### Recorded information:

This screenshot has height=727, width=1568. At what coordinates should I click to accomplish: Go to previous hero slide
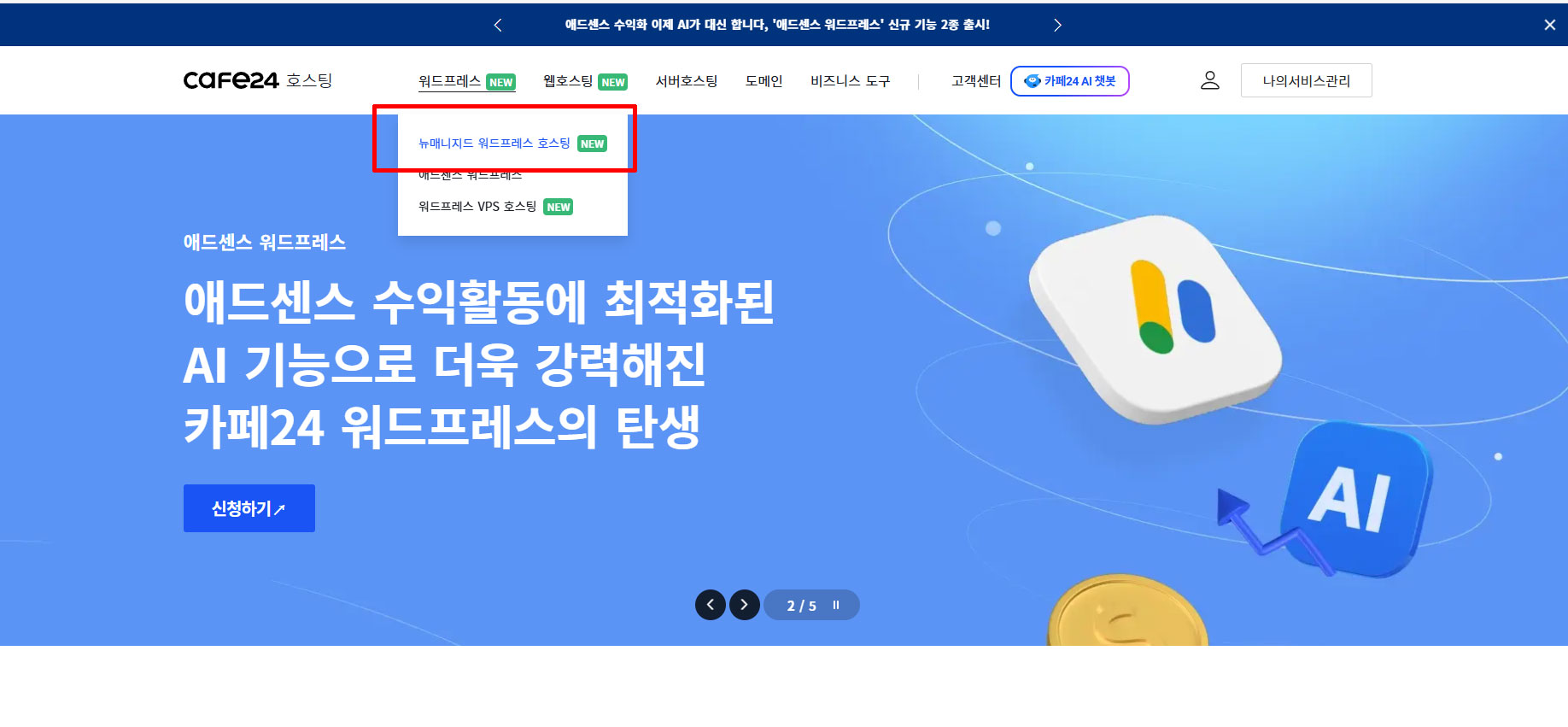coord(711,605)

* * *

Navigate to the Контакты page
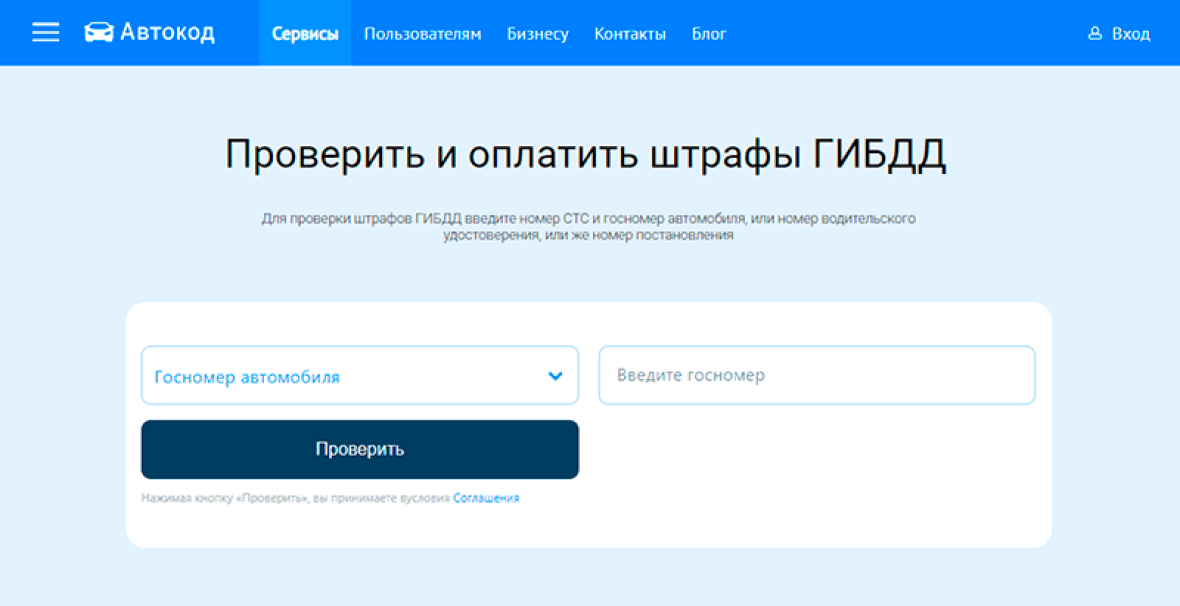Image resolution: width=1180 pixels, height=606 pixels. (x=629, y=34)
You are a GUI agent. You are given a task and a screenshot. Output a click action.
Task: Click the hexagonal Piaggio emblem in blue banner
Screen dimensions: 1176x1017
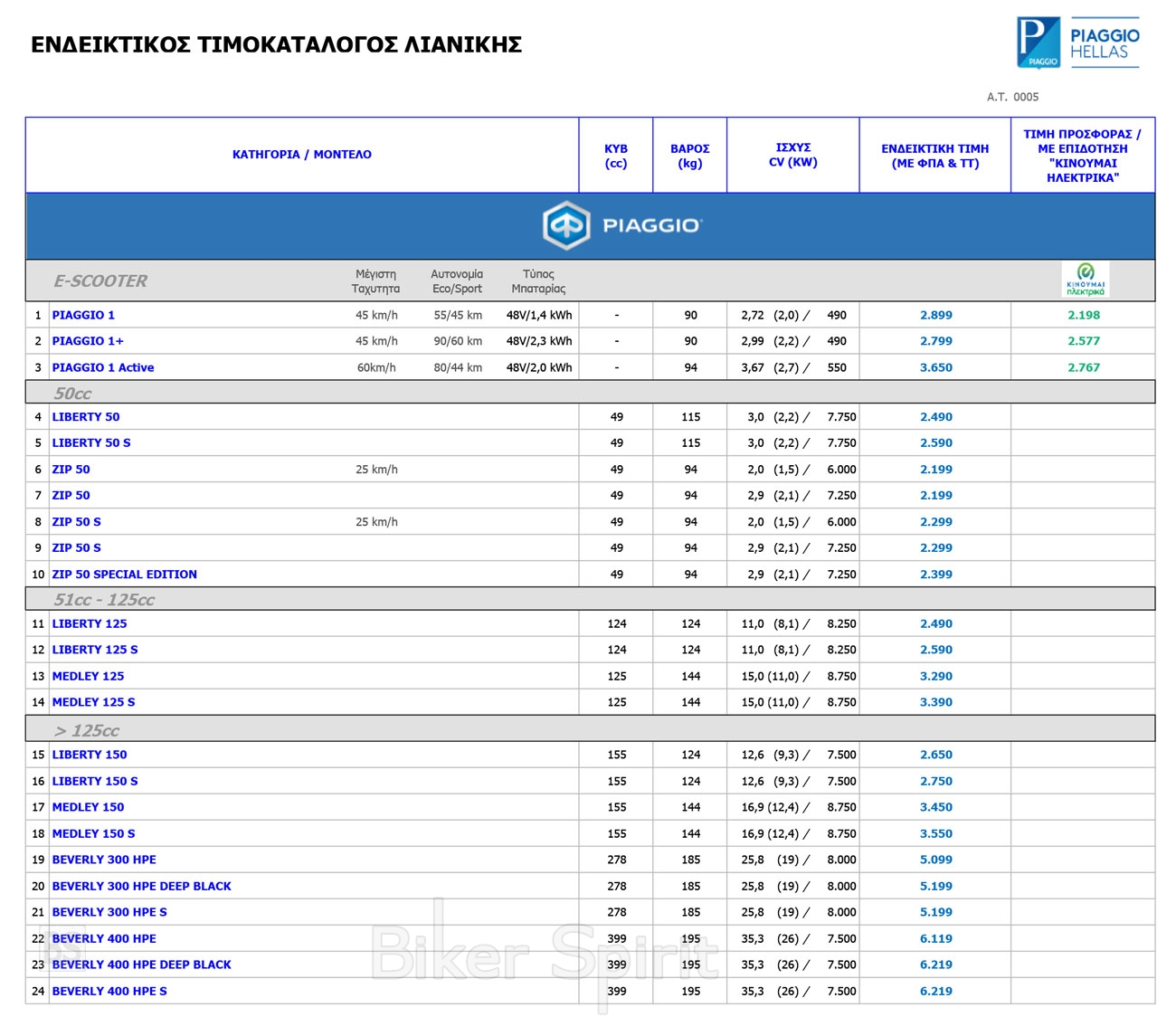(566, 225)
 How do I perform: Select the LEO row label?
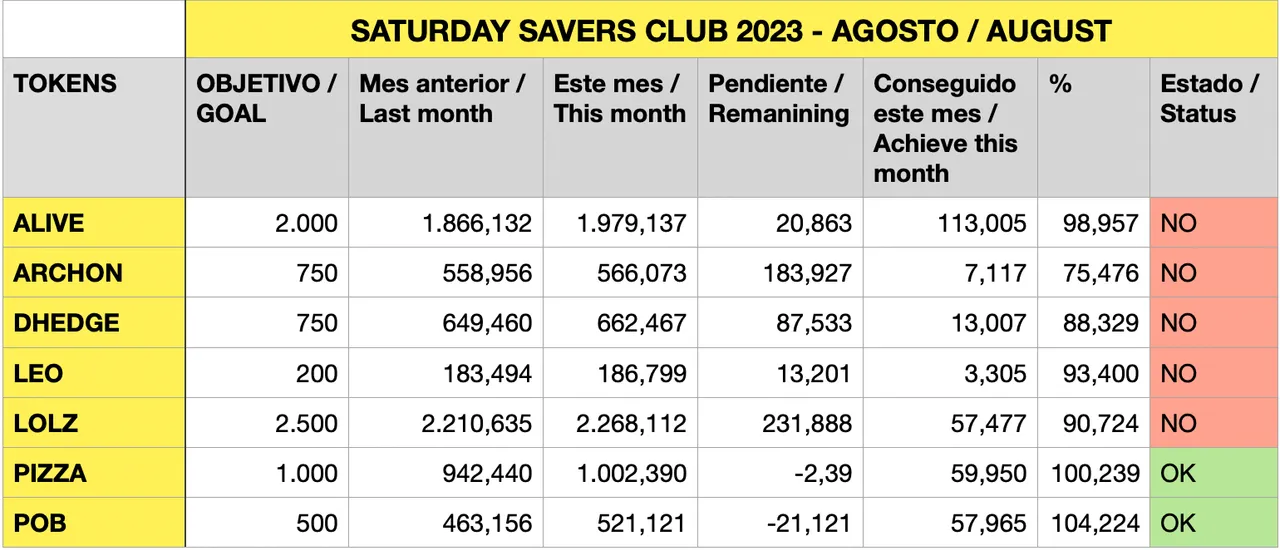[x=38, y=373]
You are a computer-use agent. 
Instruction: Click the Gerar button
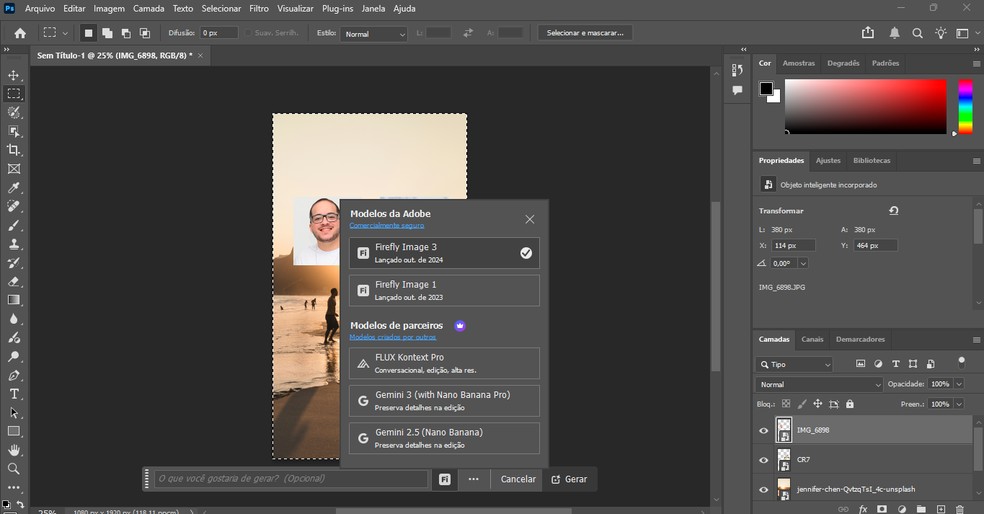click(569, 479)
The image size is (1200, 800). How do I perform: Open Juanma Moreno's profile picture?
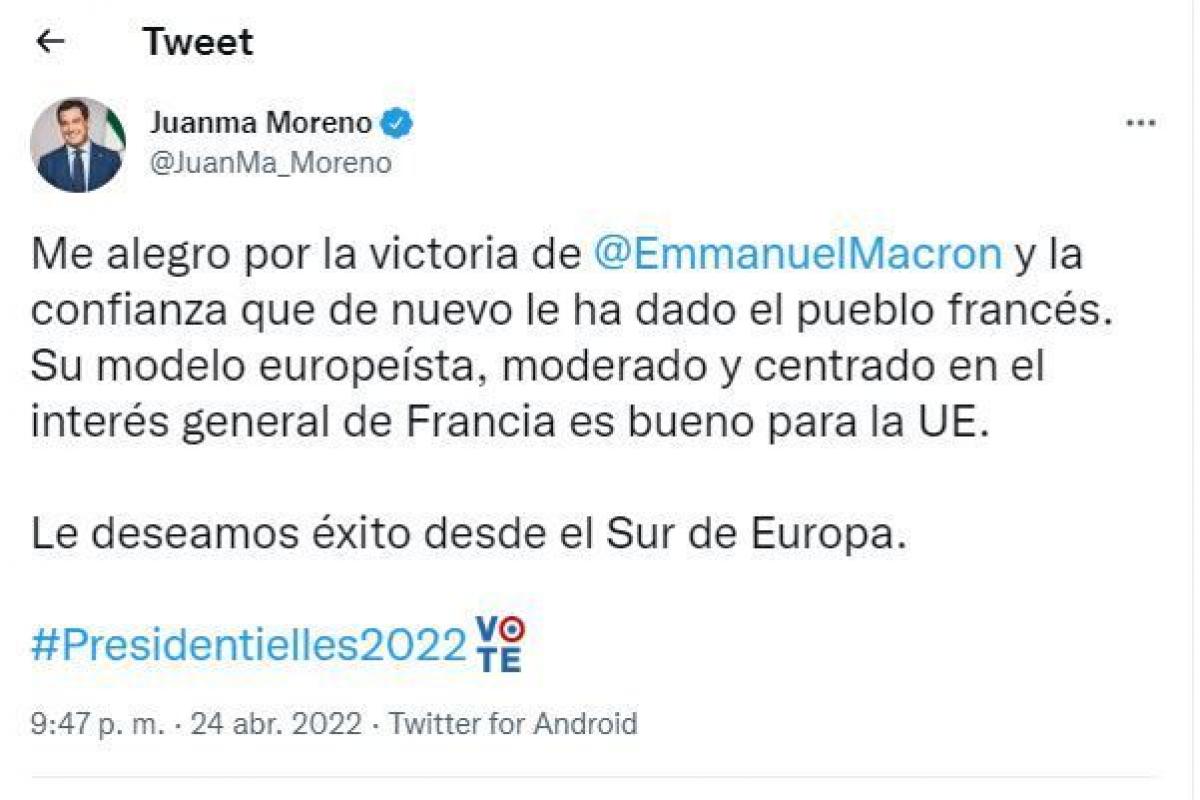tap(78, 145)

--

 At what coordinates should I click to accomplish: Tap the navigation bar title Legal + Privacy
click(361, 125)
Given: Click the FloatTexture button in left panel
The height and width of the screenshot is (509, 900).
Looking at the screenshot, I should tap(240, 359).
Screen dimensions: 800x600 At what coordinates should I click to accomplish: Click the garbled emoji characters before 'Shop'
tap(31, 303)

### Problem:
Search the data above for "agent" and copy every line where it turns up.

### Worked solution:
You are a GUI agent. You are given a task and a screenshot. Output a click action.
You are a computer-use agent. 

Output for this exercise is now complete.